M.tb challenge comparable to parenteral immunisation with BCG ( Fig. 2A and B) [4] and [9]. Here we compared the protection afforded by identical numbers of Ad85A v.p. delivered in 5–6 or 50 μl i.n. The results show that immunisation in 5–6 μl provides no protection against aerosol challenge with M.tb ( Fig. 2), despite a weak antigen-specific response in the lung ( Fig. 1). Immunisation with 5–6 μl i.n. does however induce a NALT response comparable to 50 μl ( Fig. 1A). These data indicate that the magnitude of the response in the lung, but not in the NALT, correlates with protection. Indeed, a preliminary experiment in which Ad85A was delivered directly into the trachea (i.t.), find more thus bypassing the NALT, indicated that this regime protected from BCG challenge to a level comparable to 50 μl i.n. immunisation. Assessment of the T-cell phenotypes generated by the 5–6 or 50 μl inocula showed that the number of CD8+ cells in the lung producing unless IL-2 was greater after immunisation with 50 μl, as was the number producing TNFα, although the greatest difference was in the total producing IFNγ (Fig. 3A).

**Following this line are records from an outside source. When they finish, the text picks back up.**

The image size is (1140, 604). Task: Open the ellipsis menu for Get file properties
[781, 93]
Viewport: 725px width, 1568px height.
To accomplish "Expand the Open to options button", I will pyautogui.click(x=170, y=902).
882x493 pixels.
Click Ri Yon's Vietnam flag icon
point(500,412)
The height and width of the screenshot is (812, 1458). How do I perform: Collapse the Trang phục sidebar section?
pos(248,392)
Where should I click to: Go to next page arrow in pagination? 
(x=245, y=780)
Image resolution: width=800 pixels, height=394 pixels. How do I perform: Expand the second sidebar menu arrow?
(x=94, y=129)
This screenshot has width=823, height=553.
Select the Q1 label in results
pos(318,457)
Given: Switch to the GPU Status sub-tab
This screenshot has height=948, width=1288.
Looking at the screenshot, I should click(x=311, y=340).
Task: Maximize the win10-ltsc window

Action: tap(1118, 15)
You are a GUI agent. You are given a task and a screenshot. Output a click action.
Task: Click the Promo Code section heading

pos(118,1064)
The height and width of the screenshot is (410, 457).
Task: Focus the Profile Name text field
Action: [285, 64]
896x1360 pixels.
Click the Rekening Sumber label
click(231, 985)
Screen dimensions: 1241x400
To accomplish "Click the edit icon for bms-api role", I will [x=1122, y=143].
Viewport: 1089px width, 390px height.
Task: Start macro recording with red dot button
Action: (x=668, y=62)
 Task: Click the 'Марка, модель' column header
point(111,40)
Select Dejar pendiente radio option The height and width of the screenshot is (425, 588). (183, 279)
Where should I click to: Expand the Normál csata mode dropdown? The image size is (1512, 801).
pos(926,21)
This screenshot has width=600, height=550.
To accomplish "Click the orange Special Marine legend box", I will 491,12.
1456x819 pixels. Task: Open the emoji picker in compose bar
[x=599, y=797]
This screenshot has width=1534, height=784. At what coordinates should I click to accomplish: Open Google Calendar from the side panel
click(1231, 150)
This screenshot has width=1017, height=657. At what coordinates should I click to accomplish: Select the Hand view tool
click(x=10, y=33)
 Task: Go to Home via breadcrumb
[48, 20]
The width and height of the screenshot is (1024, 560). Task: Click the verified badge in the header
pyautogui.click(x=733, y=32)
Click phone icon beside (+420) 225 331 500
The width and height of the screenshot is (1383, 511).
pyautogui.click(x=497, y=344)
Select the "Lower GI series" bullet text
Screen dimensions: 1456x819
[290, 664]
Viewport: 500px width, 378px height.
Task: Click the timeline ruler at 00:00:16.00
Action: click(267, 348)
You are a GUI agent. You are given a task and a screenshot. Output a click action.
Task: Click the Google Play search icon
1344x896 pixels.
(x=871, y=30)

Since it has been suggested that the quality of the T-cell response plays an important role in the response to pathogens such as HIV, malaria and M.tb, with the proportion of T-cells producing more than one cytokine correlating with protection [23], [24], [27] and [28], we measured the proportions of lung CD8+ T-cells induced by immunisation with 5–6 or 50 μl producing one, two or all three of IFNγ, IL-2 and TNFα ( Fig. 3C). Despite being the protective regime, it appears that immunisation with 50 μl induces more single cytokine producing cells (1+) than with 5–6 μl ( Fig. 3C), the main difference being in the number IFNγ-only producing cells ( Fig. 3C). Therefore it is likely that a high proportion of multi-cytokine producing cells is not necessary for protection in this model.